■ Belge metni:
* * *
Filistinli kaynaklar: İsrail ordusu Gazze Şeridi'nin kuzeyini Gazze şehrinden ayırıyor

 Ali Asaf, İsrail'in Gazze Şeridi'nin kuzeyindeki Cibaliye Mülteci Kampı’na düzenlediği saldırıda aile bireylerinin tamamını kaybetti. (AFP)
Ali Asaf, İsrail'in Gazze Şeridi'nin kuzeyindeki Cibaliye Mülteci Kampı’na düzenlediği saldırıda aile bireylerinin tamamını kaybetti. (AFP)
TT

Filistinli kaynaklar: İsrail ordusu Gazze Şeridi'nin kuzeyini Gazze şehrinden ayırıyor

 Ali Asaf, İsrail'in Gazze Şeridi'nin kuzeyindeki Cibaliye Mülteci Kampı’na düzenlediği saldırıda aile bireylerinin tamamını kaybetti. (AFP)
Ali Asaf, İsrail'in Gazze Şeridi'nin kuzeyindeki Cibaliye Mülteci Kampı’na düzenlediği saldırıda aile bireylerinin tamamını kaybetti. (AFP)

Filistinli kaynaklar dün yaptıkları açıklamada, İsrail ordusunun Gazze Şeridi'nin kuzeyini Gazze şehrinden ayırdığını ve binlerce aileyi kuzey bölgesinde hapsettiğini söyledi.

DPA'ya ayrı ayrı açıklamalarda bulunan yerel sakinler, İsrail ordusunun Gazze Şeridi'nin kuzeyindeki Cibaliye’yi kum bariyerlerle çevrelediğini ve Cibaliye'den Gazze şehrine doğru hareket etmeye çalışan Filistinlileri hedef almaya devam ettiğini bildirdi.

Bölge sakinleri, “İsrail ordusu Cibaliye'deki tüm yerleşim bloklarını havaya uçurdu. Geride onlarca ölü, yaralı ve İsrail ordusunun vurması nedeniyle ambulans ve sivil savunma ekiplerinin ulaşamadığı mahsur kalmış insan bıraktı” ifadelerini kullandı.

İsrail ordusu Cibaliye Mülteci Kampı’ndaki ‘karmaşık’ askeri operasyonuna sekiz gündür devam ederken, geride onlarca ölü ve yaralı bıraktı.
* * *
■ Verilen satırlar:

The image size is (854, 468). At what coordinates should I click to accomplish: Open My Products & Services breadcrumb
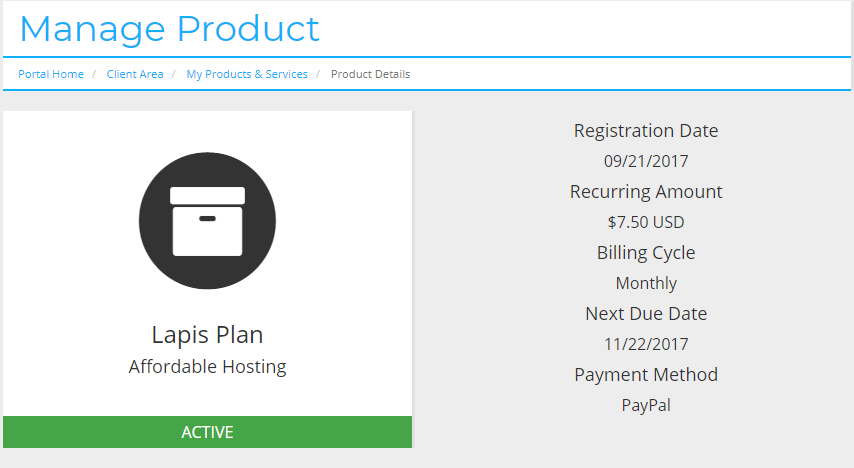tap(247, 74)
* * *
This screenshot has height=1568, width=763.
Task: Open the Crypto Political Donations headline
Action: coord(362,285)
* * *
■ Yapılacaklar:
1 - Aşağıdaki üç ifadenin Gazze haberiyle uyuşup uyuşmadığını belirtin: (a) Yerel sakinler açıklamalarını DPA'ya yaptı. (b) İsrail ordusu Cibaliye'yi beton duvarlarla çevreledi. (c) İsrail ordusunun Cibaliye'deki operasyonu on gündür sürüyor. Her biri için evet ya da hayır deyin ve haberden belirleyici ifadeyi aynen aktarın.
2 - Gazze haberini son cümlesinden sonra gelecek birkaç cümleyle sürdürün.
Bu işler için satırlara ihtiyaç yoktur.

■ Çıktılar:
1 -
(a) Evet: "DPA'ya ayrı ayrı açıklamalarda bulunan yerel sakinler"
(b) Hayır: "kum bariyerlerle çevrelediğini"
(c) Hayır: "sekiz gündür devam ederken"

2 -
Gazze Şeridi’ndeki Filistin Sivil Savunma Müdürlüğü, ekiplerinin İsrail ateşi ve bombardımanı sonucu öldürülen yaklaşık 75 Filistinlinin cesedini çıkarabildiğini duyurdu.

Sivil Savunma Müdürlüğü tarafından yapılan açıklamada, “Onlarca ölü ve kurban halen sokaklarda yatıyor. Yaralılar kanlar içinde ve İsrail ordusu onlara erişimi engellediği için yardım edecek kimseleri yok” denildi.

İsrail ordusu günlerdir bölge sakinlerinden evlerini ve bölgedeki üç hastaneyi boşaltmalarını istiyordu, ancak bazı bölge sakinleri kaçmaya çalışırken ordunun kendilerini hedef aldığını ve evlerinde kalmaya zorladığını belirtti.

Kemal Advan Hastanesi Müdürü Husam Ebu Safiye, İsrail ordusunun Gazze Şeridi'nin kuzeyindeki hastaneleri boşaltma ve hastaneye yakıt girişini engelleme konusundaki ısrarının onlarca hastanın ölümüyle sonuçlanacağı uyarısında bulundu.

DPA'ya konuşan Ebu Safiye, “Maalesef daha fazla hasta kabul edemeyebiliriz. Ne yazık ki, muhtemelen sokaklarda ölecek olan daha fazla yaralıyı alamayabiliriz... Dünyaya kuzey Gazze Şeridi'ni kurtarması için çağrıda bulunuyoruz.”

Hükümet medya ofisi, İsrail ordusunu, Cibaliye ve kuzey Gazze Şeridi’nde ‘soykırım’ olarak nitelendirdiği olayları teşvik etmek ve ambulans ekiplerinin çalışmalarını engellemekle suçladı.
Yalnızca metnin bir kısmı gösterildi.